» TEXT PASSAGE:

=== Begin Enclosure ===

Our Opinion: Superfund cleanup must not be delayed
Those advocating for a cleanup of the Willamette River were alarmed by last week's news that the Trump administration has given industrial polluters a larger say in how they will clean up their toxic legacy in Oregon's iconic waterway.
So were we.
As detailed by Portland Tribune reporter Steve Law, the Environmental Protection Agency is considering allowing four of the Willamette's largest past polluters to head a key study that will provide a baseline for future efforts to remove contaminants from the river sediment.
It's key for companies that polluted the river to be involved in the cleanup. But river watchers say those believed to make up the Gang of Four tapped by EPA chief Scott Pruitt have until now seemed more intent on slowing down the cleanup of the Superfund site than finding solutions.
U.S. Sen. Jeff Merkley told the Tribune he fears the secret deliberations may be intended to "unravel" years of work on the project.
At issue is who will pay for a new assessment of the river's health. Some past studies of sediment and toxicity levels in fish are now up to a decade old.
The Oregon Legislature earmarked $8 million to finance a new baseline study and the state, joined by the city of Portland and NW Natural (an industrial polluter) gave the EPA plans to do so in late May.
But as Law reported last week, EPA officials were secretly meeting with a group of industrial polluters who wanted to control the study.
The EPA refused to disclose the four companies involved but the Portland Tribune learned that one is Arkema, a chemical company based in France that once manufactured DDT on the river. The other members are thought to be Evraz, a Russian-owned steel company; Texas-based Exxon-Mobil; and an entity known as Marine Group, which may be more than one company.
The secrecy of the talks is troubling, particularly in a process in which trust and credibility are key.

=== End Enclosure ===

» TASK: Edit the Willamette River cleanup editorial from "But as Law reported" to "than one company.", replacing "secretly" with "privately".

[Stored data entries]
=== Begin Enclosure ===

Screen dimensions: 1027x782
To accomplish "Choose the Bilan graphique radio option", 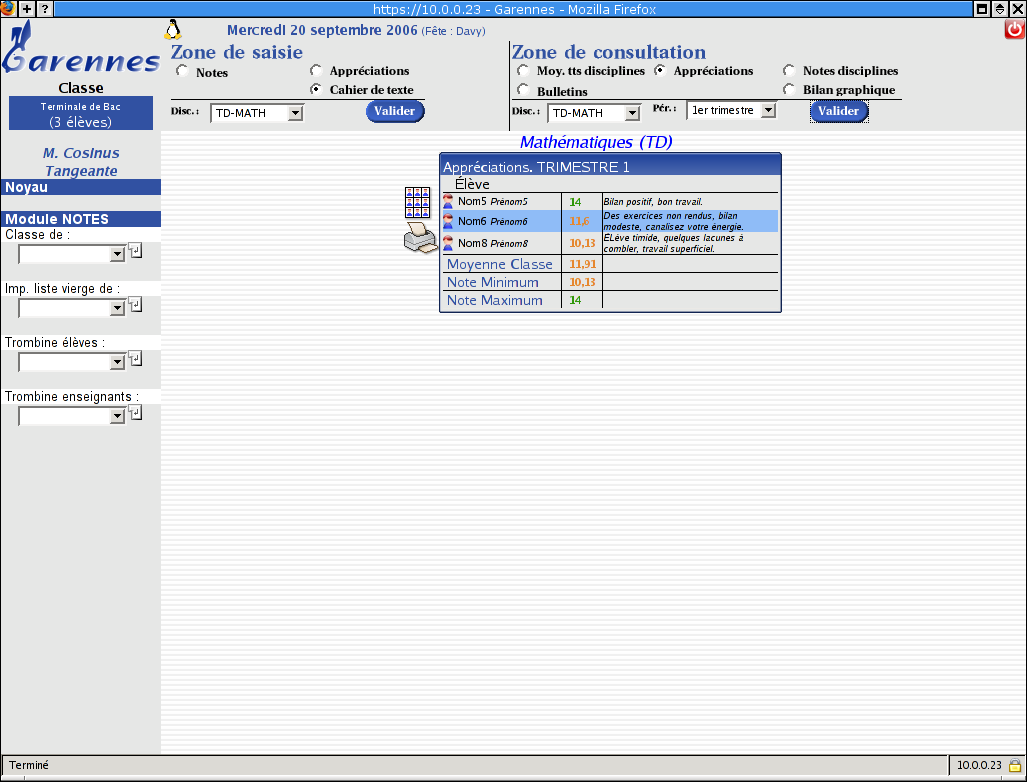I will click(x=789, y=89).
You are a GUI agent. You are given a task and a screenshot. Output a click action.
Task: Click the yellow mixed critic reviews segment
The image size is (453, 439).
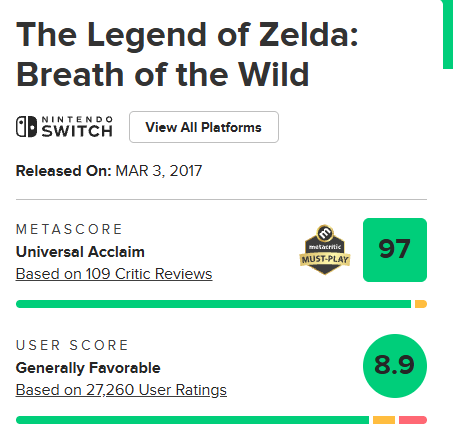pyautogui.click(x=421, y=304)

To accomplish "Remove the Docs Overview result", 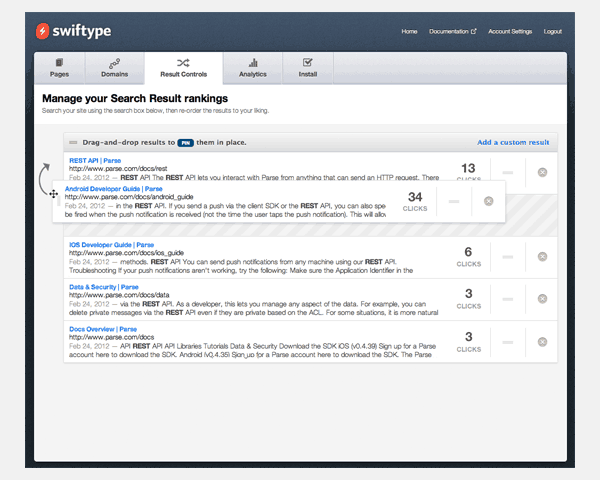I will coord(542,342).
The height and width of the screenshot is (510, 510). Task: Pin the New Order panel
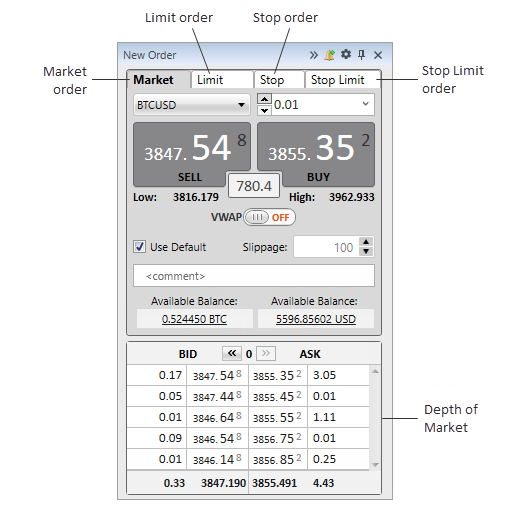coord(361,55)
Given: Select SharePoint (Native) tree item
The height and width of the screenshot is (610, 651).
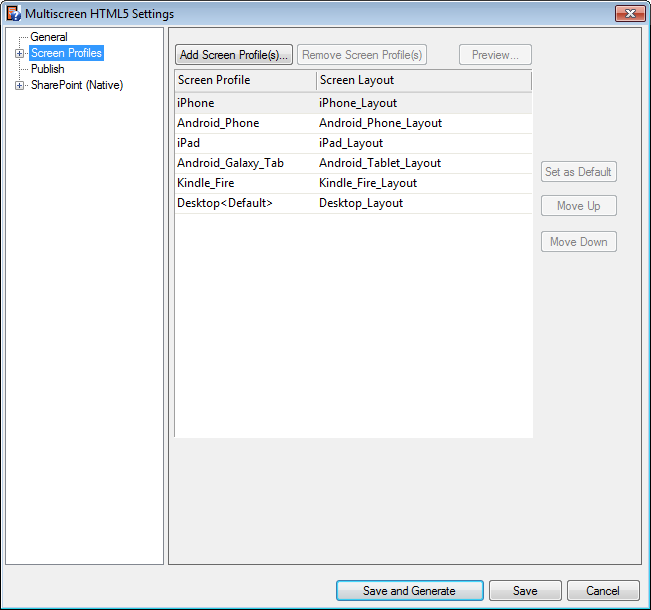Looking at the screenshot, I should [77, 85].
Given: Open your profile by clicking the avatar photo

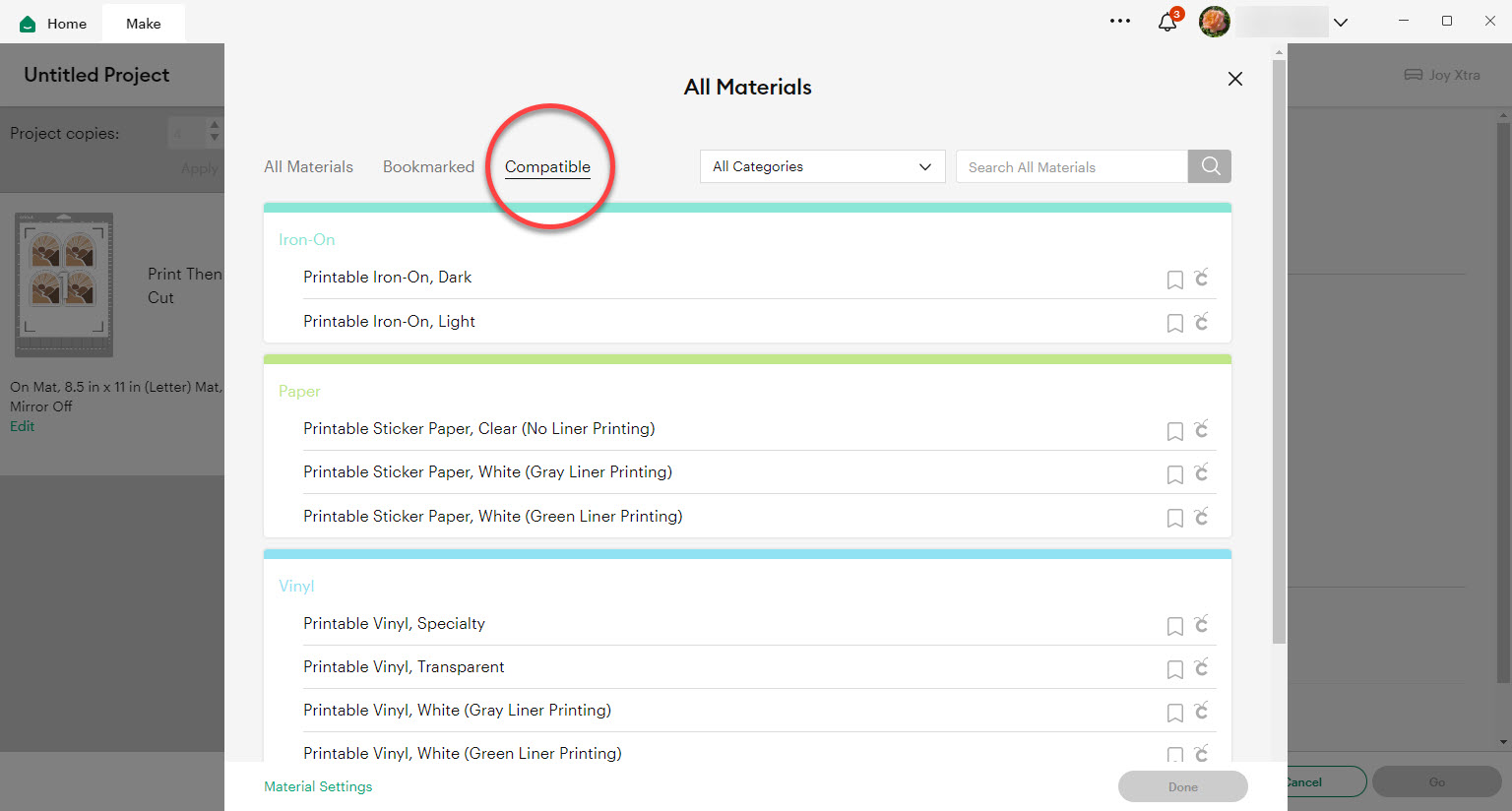Looking at the screenshot, I should [x=1214, y=21].
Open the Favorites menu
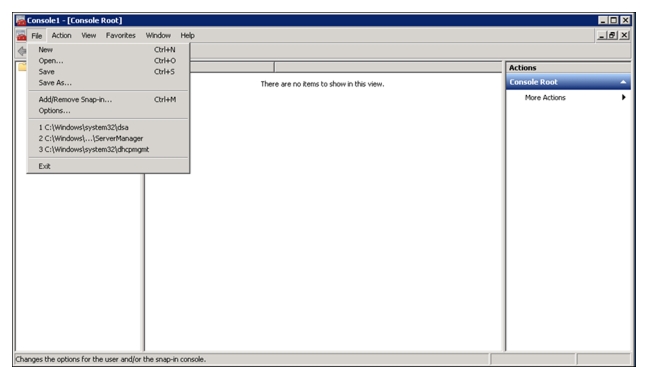This screenshot has height=380, width=649. tap(120, 36)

=== End Enclosure ===

» ANSWER BOX:
But as Law reported last week, EPA officials were privately meeting with a group of industrial polluters who wanted to control the study.
The EPA refused to disclose the four companies involved but the Portland Tribune learned that one is Arkema, a chemical company based in France that once manufactured DDT on the river. The other members are thought to be Evraz, a Russian-owned steel company; Texas-based Exxon-Mobil; and an entity known as Marine Group, which may be more than one company.